それに、今このタイミングで入手するのにも訳がある。魔人ブウは再生するのに大してFパワーをほとんど消耗せずに済んでいるが、ナメック星人の再生はFパワーを大量に消耗する。
フリーザとの戦いでネイルが斬り落とされた腕を再生させた際、フリーザから戦闘力が大分落ちていると口にしている描写があった。
つまり、何が言いたいのかというとだ。私はピッコロ大魔王の細胞を手に入れ次第、すぐさま再生能力の改良に取り掛かりさえすれば、人造人間編までにはFパワーの消耗を魔人ブウ並に落とせるのではないかと思うのだ。
そうすれば、いくら強力な攻撃を喰らおうとも、即座に再生して戦うことが出来る筈だ。
「さて、細胞を採取したスパイカメラは帰ってきたが、これを検査機に入れて詳しく解剖するにも時間はかかる。
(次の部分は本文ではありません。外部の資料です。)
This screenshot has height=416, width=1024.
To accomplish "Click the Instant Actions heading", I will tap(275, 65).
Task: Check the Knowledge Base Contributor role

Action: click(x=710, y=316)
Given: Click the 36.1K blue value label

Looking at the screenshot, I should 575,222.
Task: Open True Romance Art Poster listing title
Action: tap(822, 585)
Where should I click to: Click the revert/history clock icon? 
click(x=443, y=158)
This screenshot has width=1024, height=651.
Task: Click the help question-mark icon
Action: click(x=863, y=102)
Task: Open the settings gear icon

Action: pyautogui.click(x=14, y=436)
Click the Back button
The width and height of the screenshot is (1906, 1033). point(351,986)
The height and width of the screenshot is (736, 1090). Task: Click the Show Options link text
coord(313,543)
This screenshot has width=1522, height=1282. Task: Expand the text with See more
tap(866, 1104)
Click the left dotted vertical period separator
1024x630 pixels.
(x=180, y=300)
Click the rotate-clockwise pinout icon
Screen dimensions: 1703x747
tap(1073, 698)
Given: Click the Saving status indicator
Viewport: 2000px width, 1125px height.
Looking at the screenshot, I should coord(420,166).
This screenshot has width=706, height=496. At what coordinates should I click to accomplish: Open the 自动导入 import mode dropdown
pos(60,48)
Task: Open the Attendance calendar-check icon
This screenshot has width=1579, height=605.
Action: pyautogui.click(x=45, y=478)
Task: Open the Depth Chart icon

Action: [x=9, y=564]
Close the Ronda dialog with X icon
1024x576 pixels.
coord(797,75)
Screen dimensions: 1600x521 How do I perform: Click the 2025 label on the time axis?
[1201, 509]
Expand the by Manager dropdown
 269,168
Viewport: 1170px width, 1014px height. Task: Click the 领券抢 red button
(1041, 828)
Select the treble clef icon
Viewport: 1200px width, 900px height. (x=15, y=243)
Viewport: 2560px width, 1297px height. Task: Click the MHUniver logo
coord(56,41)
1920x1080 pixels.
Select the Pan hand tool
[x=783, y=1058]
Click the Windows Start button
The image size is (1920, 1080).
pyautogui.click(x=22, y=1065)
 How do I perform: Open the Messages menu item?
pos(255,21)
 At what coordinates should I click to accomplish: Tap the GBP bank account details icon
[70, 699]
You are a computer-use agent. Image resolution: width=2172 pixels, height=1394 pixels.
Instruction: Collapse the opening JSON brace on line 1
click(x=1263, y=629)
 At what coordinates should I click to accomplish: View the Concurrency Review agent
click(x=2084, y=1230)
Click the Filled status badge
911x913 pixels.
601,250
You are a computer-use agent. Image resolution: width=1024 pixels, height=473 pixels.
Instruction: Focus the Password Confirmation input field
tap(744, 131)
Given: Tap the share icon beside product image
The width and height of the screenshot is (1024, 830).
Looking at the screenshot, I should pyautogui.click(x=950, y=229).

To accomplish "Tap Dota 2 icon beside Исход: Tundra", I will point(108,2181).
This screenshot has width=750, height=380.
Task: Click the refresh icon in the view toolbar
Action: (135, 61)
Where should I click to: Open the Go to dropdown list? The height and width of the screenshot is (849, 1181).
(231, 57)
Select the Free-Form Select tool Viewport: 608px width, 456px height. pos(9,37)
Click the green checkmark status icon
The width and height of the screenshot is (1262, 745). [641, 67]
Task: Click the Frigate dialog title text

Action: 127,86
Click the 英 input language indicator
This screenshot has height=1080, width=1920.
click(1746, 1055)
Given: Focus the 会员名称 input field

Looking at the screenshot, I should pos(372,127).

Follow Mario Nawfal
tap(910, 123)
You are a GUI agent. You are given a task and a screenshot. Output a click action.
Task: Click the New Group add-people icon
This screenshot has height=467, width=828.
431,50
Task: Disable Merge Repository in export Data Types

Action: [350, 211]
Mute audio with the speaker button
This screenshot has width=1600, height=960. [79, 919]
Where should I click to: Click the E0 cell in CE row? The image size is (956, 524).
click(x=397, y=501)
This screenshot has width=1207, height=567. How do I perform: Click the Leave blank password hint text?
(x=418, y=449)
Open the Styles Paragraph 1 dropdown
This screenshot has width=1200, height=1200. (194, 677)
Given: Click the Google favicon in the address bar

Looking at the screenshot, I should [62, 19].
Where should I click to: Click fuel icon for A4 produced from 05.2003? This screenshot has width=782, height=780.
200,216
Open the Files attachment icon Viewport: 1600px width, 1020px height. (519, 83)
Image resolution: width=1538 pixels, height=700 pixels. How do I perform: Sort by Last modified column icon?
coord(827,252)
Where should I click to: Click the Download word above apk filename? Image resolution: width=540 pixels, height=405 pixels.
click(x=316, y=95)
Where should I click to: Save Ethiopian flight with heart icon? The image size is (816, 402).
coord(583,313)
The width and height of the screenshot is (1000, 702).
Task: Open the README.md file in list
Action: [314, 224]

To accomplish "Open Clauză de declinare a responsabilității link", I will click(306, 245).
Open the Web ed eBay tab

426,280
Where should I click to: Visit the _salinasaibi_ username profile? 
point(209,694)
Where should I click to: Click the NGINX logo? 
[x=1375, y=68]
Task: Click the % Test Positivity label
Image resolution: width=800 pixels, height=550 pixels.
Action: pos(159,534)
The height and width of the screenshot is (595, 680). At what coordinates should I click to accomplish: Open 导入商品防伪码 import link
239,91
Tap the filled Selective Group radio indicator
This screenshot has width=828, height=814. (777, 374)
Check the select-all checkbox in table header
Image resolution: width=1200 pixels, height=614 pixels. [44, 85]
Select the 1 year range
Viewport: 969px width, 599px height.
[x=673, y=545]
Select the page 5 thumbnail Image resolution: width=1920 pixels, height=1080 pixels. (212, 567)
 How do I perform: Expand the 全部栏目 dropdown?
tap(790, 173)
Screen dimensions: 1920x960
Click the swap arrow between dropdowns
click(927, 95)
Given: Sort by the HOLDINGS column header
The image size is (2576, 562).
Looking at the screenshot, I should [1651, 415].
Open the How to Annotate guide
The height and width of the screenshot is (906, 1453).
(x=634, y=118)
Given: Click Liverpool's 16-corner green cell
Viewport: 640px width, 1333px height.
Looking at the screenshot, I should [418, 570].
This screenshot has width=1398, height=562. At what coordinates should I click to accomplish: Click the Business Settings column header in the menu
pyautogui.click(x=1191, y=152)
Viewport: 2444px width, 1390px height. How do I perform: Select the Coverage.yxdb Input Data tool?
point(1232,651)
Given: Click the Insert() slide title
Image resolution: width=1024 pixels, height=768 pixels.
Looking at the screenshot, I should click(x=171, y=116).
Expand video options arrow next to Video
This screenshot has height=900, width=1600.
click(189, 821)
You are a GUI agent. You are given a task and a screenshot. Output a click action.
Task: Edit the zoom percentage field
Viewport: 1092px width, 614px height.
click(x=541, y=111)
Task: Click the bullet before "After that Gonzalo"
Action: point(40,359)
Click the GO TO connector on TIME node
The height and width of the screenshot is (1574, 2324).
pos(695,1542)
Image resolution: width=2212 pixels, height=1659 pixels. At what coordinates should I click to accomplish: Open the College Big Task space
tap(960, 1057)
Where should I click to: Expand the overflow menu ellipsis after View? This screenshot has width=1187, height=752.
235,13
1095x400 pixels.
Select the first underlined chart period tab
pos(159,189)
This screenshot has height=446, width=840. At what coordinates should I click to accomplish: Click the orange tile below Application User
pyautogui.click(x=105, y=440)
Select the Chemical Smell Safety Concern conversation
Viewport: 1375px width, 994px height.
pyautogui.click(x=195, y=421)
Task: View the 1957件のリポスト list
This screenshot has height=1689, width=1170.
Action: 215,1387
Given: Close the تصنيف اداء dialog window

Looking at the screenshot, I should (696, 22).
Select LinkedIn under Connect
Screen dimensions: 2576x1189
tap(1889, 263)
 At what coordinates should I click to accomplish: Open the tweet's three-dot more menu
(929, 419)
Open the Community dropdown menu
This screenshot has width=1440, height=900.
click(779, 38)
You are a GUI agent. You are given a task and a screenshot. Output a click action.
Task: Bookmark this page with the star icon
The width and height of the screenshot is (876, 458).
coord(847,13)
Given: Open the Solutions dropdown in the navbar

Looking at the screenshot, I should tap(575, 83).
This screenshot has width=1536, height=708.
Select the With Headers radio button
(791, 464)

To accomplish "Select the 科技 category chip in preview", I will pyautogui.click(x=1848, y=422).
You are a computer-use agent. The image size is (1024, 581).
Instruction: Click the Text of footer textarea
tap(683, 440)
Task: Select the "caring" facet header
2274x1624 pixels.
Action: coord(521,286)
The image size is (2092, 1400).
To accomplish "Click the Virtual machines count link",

それまでの間は、悟空と天津飯の戦いでも観戦させてもらうとするか」
パチン! と指を鳴らすと、部屋の壁の一部が忍者屋敷のどんでん返しのように回転し、奥からイスと飲み物が入ったカップがボゲの近くにやって来る。
「ふふ、気分はさながら裏で糸引く黒幕気分といったところか……」
カップに口をつけながら悪い笑みを零して悟空と天津飯のリアルな戦いを久方ぶりに純粋な子供心で楽しんだ。
今回はちょっと話が短い気もしますがどうだったでしょうか??
今話に登場したオリジナルのFパワーはファンタジー小説を考えている際によく作者が脳内で使っている単語で、せっかくだから科学者らしく新しい単語の1つとか使ったらカッコイイから折角なのでと思い使いました。